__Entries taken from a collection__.
------------------------
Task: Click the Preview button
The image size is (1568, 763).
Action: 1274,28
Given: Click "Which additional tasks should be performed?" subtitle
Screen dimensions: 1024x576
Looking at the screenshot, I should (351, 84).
------------------------
__Task details__. Render the rows above as a two-column CSV headed instruction and reply, with one line for each row. Place the row's text and its answer each in a single quoted field, and replace any line breaks with spaces.

__Correct response__.
instruction,reply
"Task: Click the Preview button The image size is (1568, 763).","Action: 1274,28"
"Given: Click ""Which additional tasks should be performed?"" subtitle Screen dimensions: 1024x576","Looking at the screenshot, I should (351, 84)."